▸ Things to do
1. In the excerpt on fitness testing research, how many years of experience does the primary researcher have?
2. Name the psychological needs that the excerpt on fitness testing research associates with SDT when describing the interview guide.
3. Write a continuation of the excerpt on fitness testing research that picks up after its final sentence.
══ Selected excerpt ══
In addition to EDR, the study drew on Practitioner Inquiry to support critical reflection on the taken-for-granted role of fitness testing in schools. Framed by Luguetti et al. (32) as inquiry as stance, this approach positions the educator not as a passive recipient of policy, but as an agentic researcher capable of challenging the “hidden curriculum” of performance-oriented testing, positioning students as active contributors to learning. These principles shaped the reflexive stance of the study, ensuring that both student and teacher voices were central to the research process. The researcher's insider position provided contextual insights, complemented by regular team-based reflexive discussions that critically questioned assumptions.

Finally, the study engaged with SDT (25) through a pragmatic and sensitising lens rather than a rigid deductive framework. In the design phase, SDT concepts informed the interview guide, prompting inquiry into students' sense of control (autonomy), their perceived capability and understanding of the “why” (competence), and their sense of belonging in PE (relatedness). During analysis, coding was primarily inductive, with SDT used as sensitising concepts to guide interpretation by asking: How might this reported experience be understood as supporting or thwarting a student's psychological needs? This allowed us to interpret student narratives of embarrassment or disengagement not just as emotional reactions, but as indicators of deeper motivational dynamics.

Researcher reflexivity

2.1.1

The research team possessed extensive experience in school-based HPE teaching. The primary researcher (RN), an insider-practitioner with 16 years' experience, inevitably influenced all research stages. While facilitating open dialogue, this insider position posed a risk of influencing participant responses based on perceived researcher expectations. While providing rich contextual insight, this insider position may also have led to unconscious assumptions about the school's culture that were so familiar as to go unquestioned. The critical perspectives of external co-authors were therefore essential to challenge these assumptions and broaden interpretation.

Explicit reflexivity was practised, acknowledging positionality rather than attempting to eliminate it. RN's perspective, that fitness testing can be beneficial yet carries risks, guided balanced interview questioning. This view was informed not only by extensive teaching experience but also by prior empirical research on adolescent fitness declines during remote learning (33). Co-authors external to the research context contributed by challenging interpretations. One brought academic expertise in fitness education research, while another offered broad educational insights from diverse settings. Their involvement strengthened trustworthiness, surfacing otherwise unchecked assumptions.
═══
══ Dataset section ══
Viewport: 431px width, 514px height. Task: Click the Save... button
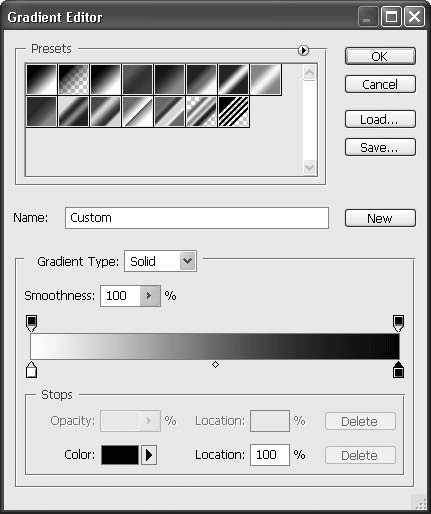[x=380, y=147]
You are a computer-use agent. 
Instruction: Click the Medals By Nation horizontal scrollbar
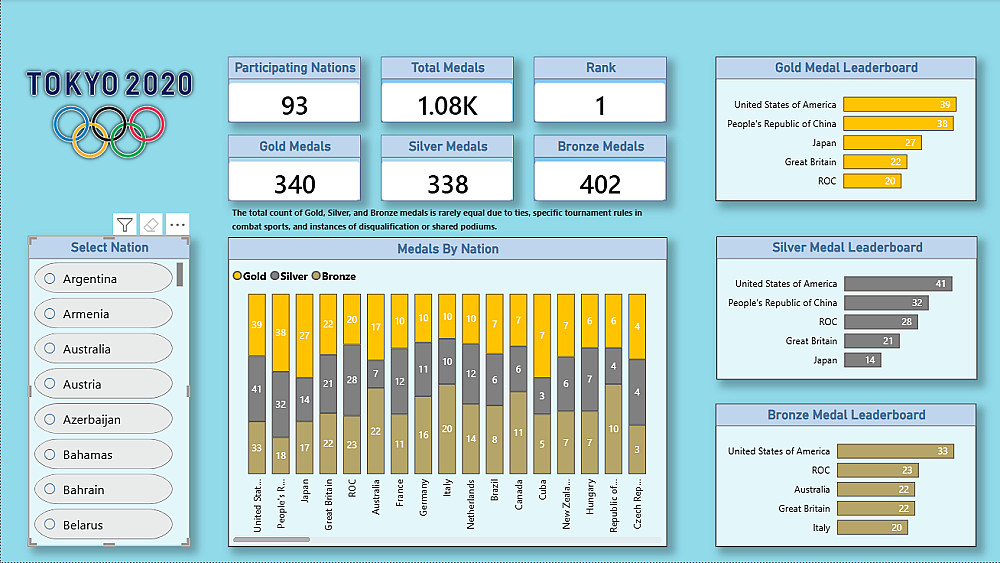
═══
▸ Per-task outputs
1. The primary researcher has 16 years' experience.

2. Autonomy, competence, and relatedness.

3.
We explicitly acknowledge the power dynamics inherent in practitioner research. To mitigate expectancy effects, where students might offer “correct” answers to please a teacher, data collection was deliberately scheduled at the very end of the academic year, after semester reports had been finalised and submitted. This temporal separation severed the link between participation and assessment. Furthermore, the teacher had cultivated a classroom climate of inquiry throughout the year, similar to Luguetti et al.'s (32) description of “inquiry as stance,” where students were accustomed to critiquing pedagogy without fear of reprisal. This established rapport arguably facilitated richer disclosure regarding emotional harm than an external researcher could have achieved.

Setting and participants

2.1.2

The study was conducted in a single-sex, male independent school in Victoria, Australia. The site was selected via purposive sampling, based on the primary researcher's employment at the school, consistent with the Practitioner Inquiry (32) and Educational Design Research (EDR) (30) methodologies framing this study.

While selected for accessibility and contextual depth, the school theoretically functions as a “critical case” (34). Flyvbjerg describes a “most likely” critical case as one where “if this is (not) valid for this case, then it applies to all (no) cases” (34). With an Index of Community Socio-Educational Advantage (ICSEA) rating over 1,180, the school serves a student population from socio-educational backgrounds well above the national average (35). Furthermore, many staff hold coaching roles, students are highly familiar with competitive sport, and fitness testing results are formalised as letter grades in end-of-semester reports. These factors create what might be considered the “ideal conditions” for fitness testing to succeed (9, 10). Consequently, the study proceeds on the logic that if the negative experiences identified in existing literature are observed even in this “ideal” setting, it would demonstrate that favourable demographics and resources alone are insufficient to safeguard against the pedagogical risks of fitness testing.

Student participants and sampling

2.1.2.1

We used purposive sampling to select participants on characteristics relevant to the study aims (36, 37). We defined the sample universe as Year 8 boys taught by one PE teacher and set inclusion criteria accordingly. We then approached students to ensure heterogeneity in fitness level and sporting background, allowing comparison across contrasting cases (36, 37). In addition, the first author (the class teacher) drew on his knowledge of students' communication styles and group dynamics to identify information-rich cases while avoiding over-dominant pairings, and we prioritised students who could participate respectfully without dominating discussion and who could understand and respond to questions (36, 37). We recognise that the teacher-researcher role may shape recruitment; to enhance rigour, sampling criteria were set in advance, and selections were reviewed within the research team, with decisions documented in a reflexive record.

Eleven parents/guardians provided consent and students assented; the eleven students took part in three focus groups (n = 2, 4, and 5).

Teacher participants

2.1.2.2

The PE department comprised nine teachers, including the first author; excluding the first author, eight were eligible, of whom seven participated (88%). Participants represented a range of experience (10–30 years) and roles (classroom teaching, curriculum coordination, leadership of school sport programs, boarding house supervision, and pastoral care). Two non-PE staff were consulted informally to clarify school context; their input was not included in the analysed dataset.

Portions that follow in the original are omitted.